Pascal Cauchy : En réalité, les mécanismes sont toujours les mêmes. Révélation puis amplification par voix de presse ( autrefois les journaux, aujourd'hui le web); rebond politique, mauvaise gestion par l’empêtré de l'information, rumeurs qui s'ajoutent et enfin désaveux par l'opinion. La reprise politique d'une "affaire" est toujours caricaturale ou outrancière, c'est la nature même du scandale qui se fabrique sur le fait - souvent délictueux. C'est dans la dernière phase que se joue le combat entre le traitement politique du scandale et l'émotion qui entretien la durée du phénomène. Quand le gendre d'un président de la République est pris à trafiquer l'attribution de la légion d'honneur, le chef de l'état démissionne. Aujourd'hui la question des entourages indélicats est banale, elle ne suppose plus une rupture éclatante. De plus, la puissance de feu du scandale est proportionnelle au crédit que l'opinion a de la personne touchée.  Plus le crédit est fort, plus la compromission est inacceptable, plus la personne est vulnérable  (sauf pour quelques personnalités hors norme).
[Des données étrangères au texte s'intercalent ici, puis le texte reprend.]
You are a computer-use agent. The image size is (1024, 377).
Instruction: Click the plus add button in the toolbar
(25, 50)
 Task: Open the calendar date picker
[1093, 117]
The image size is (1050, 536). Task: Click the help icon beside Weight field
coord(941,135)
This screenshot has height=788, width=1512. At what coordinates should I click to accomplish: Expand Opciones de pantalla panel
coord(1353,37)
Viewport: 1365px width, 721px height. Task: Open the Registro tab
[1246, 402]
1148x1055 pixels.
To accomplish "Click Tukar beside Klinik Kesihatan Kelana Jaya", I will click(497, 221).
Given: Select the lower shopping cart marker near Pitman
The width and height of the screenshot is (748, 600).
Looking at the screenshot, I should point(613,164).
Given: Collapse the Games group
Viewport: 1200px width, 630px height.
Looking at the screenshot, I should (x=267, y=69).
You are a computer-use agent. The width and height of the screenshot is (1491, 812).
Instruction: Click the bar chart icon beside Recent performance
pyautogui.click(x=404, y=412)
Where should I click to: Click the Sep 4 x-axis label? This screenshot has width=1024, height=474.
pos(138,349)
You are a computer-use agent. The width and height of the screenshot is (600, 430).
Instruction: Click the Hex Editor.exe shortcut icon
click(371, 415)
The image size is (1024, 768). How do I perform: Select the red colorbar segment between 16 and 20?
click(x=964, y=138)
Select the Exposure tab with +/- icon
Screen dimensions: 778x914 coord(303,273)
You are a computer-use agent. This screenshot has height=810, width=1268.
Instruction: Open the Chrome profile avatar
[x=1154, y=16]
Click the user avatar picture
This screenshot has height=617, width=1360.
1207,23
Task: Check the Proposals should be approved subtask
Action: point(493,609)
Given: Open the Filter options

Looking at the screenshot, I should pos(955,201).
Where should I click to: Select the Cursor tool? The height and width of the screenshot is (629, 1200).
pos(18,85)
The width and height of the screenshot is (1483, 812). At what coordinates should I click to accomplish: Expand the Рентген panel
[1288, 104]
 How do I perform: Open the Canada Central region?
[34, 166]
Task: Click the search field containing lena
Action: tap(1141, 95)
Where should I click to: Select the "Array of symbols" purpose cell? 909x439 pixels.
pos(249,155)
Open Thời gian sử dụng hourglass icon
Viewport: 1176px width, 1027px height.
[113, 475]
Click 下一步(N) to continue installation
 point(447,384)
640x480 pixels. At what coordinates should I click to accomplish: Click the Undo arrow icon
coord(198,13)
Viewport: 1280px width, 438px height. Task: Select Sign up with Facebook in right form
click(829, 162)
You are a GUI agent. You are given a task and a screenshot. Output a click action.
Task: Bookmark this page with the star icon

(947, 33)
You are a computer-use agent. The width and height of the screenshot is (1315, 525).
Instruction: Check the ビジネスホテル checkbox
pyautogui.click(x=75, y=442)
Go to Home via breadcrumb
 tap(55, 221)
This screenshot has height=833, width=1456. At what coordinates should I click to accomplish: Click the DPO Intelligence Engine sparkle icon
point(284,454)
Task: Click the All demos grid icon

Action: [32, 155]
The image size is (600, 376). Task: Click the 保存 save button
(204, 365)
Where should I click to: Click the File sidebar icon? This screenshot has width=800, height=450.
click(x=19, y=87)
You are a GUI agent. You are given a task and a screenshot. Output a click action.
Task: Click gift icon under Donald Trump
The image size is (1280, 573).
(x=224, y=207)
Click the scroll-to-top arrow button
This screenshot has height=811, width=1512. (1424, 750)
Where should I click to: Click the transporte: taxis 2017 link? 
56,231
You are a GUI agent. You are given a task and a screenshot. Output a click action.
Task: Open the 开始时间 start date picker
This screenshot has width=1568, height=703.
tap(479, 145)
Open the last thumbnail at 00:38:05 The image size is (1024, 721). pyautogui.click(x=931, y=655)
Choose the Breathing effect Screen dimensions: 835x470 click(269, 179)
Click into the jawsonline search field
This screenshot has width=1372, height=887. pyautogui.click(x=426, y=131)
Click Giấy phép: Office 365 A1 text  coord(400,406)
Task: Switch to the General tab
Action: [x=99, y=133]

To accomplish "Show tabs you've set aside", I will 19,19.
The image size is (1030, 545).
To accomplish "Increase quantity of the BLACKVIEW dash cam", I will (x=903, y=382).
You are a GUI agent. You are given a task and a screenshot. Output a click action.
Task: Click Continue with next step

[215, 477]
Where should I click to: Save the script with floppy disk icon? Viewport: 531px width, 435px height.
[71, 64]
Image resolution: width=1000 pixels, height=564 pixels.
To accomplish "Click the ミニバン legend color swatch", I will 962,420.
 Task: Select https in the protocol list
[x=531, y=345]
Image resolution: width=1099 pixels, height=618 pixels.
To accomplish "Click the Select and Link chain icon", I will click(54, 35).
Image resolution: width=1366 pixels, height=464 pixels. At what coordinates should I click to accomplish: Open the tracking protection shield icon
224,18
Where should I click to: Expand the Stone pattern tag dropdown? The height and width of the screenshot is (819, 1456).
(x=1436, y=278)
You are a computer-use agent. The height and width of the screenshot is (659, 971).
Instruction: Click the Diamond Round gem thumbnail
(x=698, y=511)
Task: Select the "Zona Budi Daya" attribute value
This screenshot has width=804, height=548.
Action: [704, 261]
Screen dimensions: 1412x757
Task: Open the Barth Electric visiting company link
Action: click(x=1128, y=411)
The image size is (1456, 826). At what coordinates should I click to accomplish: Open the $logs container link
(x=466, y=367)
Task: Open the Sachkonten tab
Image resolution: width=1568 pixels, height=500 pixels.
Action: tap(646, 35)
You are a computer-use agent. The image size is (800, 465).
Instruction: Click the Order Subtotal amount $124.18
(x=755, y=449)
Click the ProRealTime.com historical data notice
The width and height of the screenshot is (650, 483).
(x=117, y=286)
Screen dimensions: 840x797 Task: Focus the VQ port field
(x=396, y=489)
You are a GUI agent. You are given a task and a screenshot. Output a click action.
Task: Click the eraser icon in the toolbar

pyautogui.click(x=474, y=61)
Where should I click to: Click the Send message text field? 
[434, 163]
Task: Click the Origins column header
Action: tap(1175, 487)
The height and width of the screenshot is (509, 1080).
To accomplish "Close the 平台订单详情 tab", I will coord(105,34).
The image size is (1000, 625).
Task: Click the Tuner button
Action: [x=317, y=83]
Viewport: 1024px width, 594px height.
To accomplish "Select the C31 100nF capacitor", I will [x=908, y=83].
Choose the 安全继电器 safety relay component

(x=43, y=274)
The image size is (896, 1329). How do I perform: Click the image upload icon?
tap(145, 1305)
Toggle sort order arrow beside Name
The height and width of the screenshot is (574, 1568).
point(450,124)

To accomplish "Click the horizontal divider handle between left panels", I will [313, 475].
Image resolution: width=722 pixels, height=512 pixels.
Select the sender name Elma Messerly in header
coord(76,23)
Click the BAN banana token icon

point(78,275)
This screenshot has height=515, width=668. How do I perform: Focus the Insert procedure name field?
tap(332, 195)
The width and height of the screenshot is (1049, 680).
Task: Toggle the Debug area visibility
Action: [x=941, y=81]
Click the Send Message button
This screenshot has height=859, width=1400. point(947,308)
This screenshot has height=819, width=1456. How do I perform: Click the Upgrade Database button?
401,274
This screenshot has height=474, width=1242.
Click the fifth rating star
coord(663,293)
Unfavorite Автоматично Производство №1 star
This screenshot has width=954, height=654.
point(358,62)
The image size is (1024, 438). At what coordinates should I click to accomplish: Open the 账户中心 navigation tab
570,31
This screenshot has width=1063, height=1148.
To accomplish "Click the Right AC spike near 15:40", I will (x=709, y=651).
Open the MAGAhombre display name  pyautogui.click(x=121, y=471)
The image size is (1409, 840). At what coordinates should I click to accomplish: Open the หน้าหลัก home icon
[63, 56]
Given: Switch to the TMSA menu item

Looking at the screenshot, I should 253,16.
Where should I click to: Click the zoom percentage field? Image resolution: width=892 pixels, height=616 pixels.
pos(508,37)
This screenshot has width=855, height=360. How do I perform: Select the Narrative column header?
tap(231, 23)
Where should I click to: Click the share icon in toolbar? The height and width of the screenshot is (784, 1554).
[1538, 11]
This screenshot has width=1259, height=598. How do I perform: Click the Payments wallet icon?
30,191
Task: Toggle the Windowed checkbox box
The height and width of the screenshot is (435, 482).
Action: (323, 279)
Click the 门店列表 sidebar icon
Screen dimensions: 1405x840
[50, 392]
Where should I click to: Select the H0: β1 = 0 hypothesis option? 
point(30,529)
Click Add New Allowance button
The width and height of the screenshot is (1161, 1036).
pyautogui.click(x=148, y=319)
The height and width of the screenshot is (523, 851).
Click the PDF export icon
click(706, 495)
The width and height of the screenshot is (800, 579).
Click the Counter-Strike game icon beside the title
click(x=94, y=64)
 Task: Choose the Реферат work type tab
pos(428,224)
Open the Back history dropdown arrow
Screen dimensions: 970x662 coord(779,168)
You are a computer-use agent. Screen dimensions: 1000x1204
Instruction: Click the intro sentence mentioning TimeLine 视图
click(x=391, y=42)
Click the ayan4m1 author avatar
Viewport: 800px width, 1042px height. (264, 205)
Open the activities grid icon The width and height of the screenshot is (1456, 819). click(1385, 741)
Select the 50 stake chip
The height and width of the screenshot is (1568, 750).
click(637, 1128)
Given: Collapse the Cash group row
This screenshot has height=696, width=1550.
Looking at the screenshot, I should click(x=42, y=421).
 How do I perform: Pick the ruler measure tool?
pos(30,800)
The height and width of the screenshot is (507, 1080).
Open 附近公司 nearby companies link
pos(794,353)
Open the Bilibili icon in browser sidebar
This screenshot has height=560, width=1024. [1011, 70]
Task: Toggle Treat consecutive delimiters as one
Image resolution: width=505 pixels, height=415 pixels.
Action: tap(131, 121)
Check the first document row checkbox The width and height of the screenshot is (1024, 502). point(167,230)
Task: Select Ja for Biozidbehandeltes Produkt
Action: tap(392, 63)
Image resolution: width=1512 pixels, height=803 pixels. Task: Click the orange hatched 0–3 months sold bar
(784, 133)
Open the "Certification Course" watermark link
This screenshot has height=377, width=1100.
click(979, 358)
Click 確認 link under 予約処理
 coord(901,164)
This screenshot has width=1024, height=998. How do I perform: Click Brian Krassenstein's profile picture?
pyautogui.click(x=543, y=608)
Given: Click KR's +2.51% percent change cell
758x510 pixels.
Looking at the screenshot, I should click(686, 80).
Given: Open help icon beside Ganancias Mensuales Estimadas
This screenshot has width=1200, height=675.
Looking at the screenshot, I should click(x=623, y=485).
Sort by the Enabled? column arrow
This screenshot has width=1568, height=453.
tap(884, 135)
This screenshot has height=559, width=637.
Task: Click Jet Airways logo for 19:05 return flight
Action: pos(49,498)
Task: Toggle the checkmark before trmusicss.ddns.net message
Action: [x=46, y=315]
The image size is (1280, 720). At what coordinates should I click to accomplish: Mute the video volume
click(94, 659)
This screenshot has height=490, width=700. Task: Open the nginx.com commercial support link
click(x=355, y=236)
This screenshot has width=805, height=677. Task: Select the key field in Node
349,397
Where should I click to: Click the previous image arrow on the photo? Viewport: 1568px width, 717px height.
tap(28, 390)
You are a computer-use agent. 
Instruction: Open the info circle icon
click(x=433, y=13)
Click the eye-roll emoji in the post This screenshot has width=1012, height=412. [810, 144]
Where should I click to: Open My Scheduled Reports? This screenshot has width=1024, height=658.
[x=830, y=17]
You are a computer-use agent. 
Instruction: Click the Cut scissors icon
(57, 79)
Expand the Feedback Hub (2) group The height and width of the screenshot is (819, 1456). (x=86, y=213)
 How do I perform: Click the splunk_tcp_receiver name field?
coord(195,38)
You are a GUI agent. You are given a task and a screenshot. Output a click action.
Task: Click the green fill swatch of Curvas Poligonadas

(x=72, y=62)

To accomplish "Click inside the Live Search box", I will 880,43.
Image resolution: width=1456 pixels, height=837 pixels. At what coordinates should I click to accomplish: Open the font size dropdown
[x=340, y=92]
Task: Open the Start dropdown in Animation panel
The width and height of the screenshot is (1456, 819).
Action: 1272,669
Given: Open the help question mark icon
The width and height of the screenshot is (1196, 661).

Mais l'importance du scandale et son pouvoir de nuisance ne sont pas réglés sur la gravité pénal dans l'opinion. Ce n'est pas la même hiérarchie. Dans le cas du fichier FO l'affaire touche au crédit moral de l'institution, alors que les scandales financiers des syndicats, pourtant bien plus graves sur le plan pénal, n'ont jamais entamé le crédit politique de leurs dirigeants. 

Auparavant, même si quelqu'un était empêtré dans un scandale, on prenait la peine de regarder ce qu'il incarnait politiquement. Comment expliquer que ce ne soit plus le cas aujourd'hui ? Le manque d'incarnation d'idéologie politique peut-il en être une cause ?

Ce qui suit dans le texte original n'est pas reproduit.